Proceedings of The 2nd International Conference on Advanced Research in Humanities
Dumbara Weaving: The Economics of Cultural Heritage
S.Sulari Vindya De Silva
Dumbara textiles are produced in Thalagune, a little isolated village nestled in the Dumbara Valley in the central hills of Sri Lanka. This is Sri Lanka’s oldest and the only remaining village dedicated to the hereditary craft of textile weaving. Ancient pieces of Dumbara textiles can be found today preserved in the Victoria and Albert museum in England, the national museums in Colombo and Kandy, Sri Lanka. The traditional textile weaver caste inhabits in this village still employs an age-old weaving process. Even though the country underwent numerous modern changes in social order today, the mode of production of the Dumbara weaving was not gripped by them and remained virtually woven to the patterns of the old feudal system.
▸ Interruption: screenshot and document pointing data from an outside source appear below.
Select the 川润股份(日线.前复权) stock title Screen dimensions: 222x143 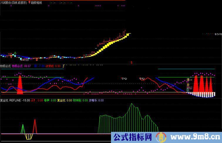pos(14,2)
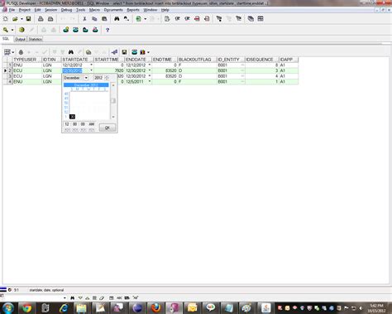Click the Save icon in main toolbar
Image resolution: width=392 pixels, height=314 pixels.
pos(28,19)
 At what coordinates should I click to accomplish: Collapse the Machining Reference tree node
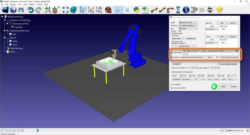(5, 31)
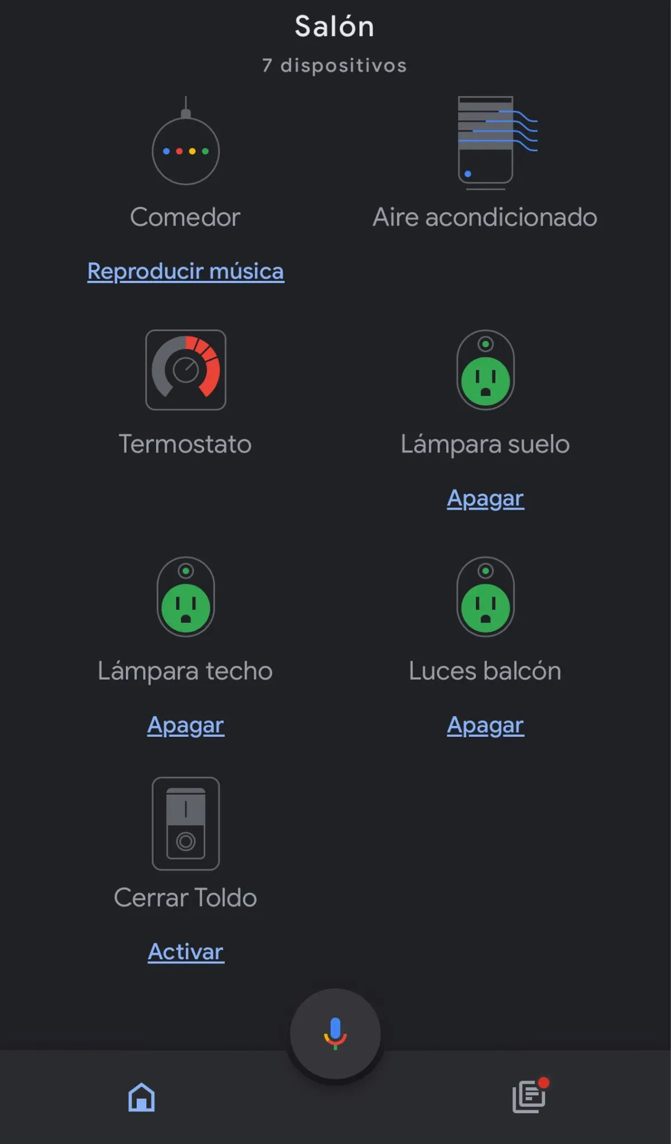Tap the Cerrar Toldo name label
The image size is (671, 1144).
pos(185,897)
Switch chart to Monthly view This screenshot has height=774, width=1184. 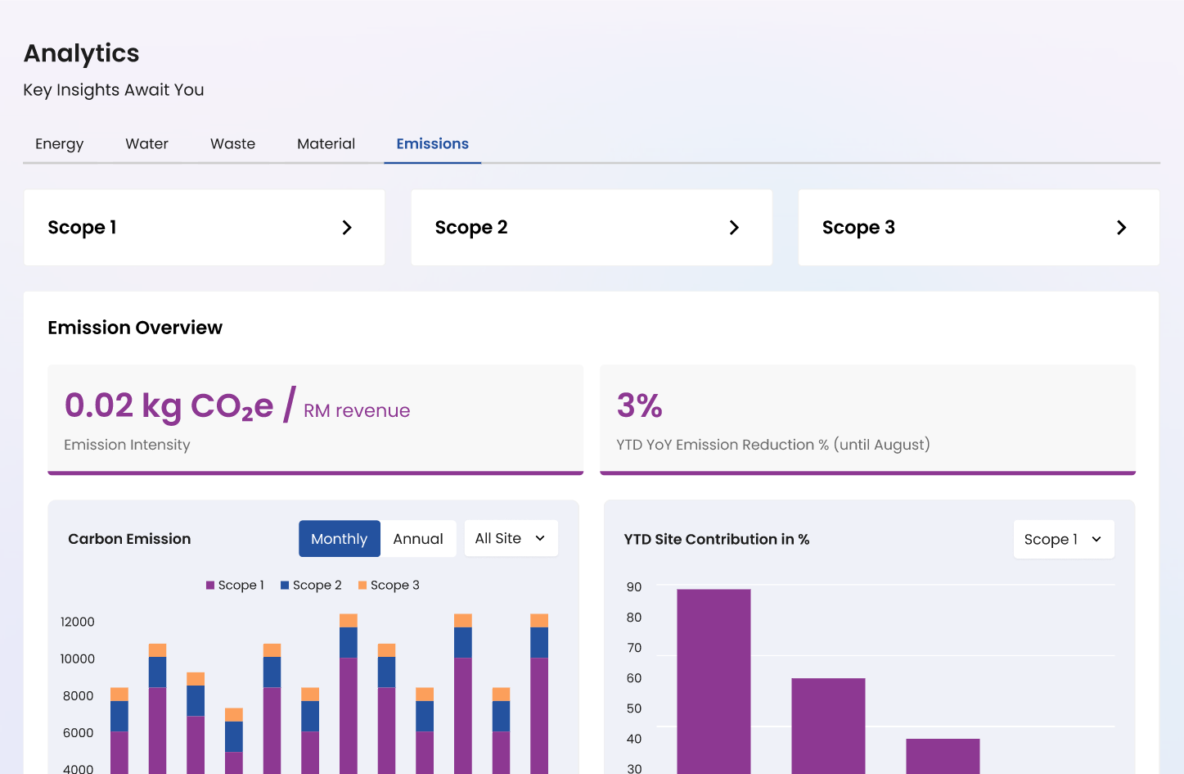pyautogui.click(x=339, y=539)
Faced with the challenge of survival as an industry, Dumbara weaving is adopting new ways about making their living in an economic sense. Under the capitalist system, the artisan or the weaver has become a Third World laborer and the artifact has been changed into a commercial commodity. However, Dumbara weaving embodies, stores and gives rise to cultural value in addition to the economic value it may possess at present. This study analyses the value and the meaning of Dumbara Weaving as a hereditary craft by examining the nature of craft production in the context of late-modern capitalist system. To understand the relationship between culture and commerce of craft, this study tests the conceptual framework of Heritage Economics developed (by David Throsby) as the most recent form of capital theory through investigating the attributes such as aesthetic quality, spiritual meaning, social function, symbolic signiﬁcance and historical importance of crafts which can be economically valued. For sustainable economy, it is very much important to ensure the survival of craft culture as the way it naturally evolves.
Keywords: Dumbara weaving, heritage, craft, sustainable economy.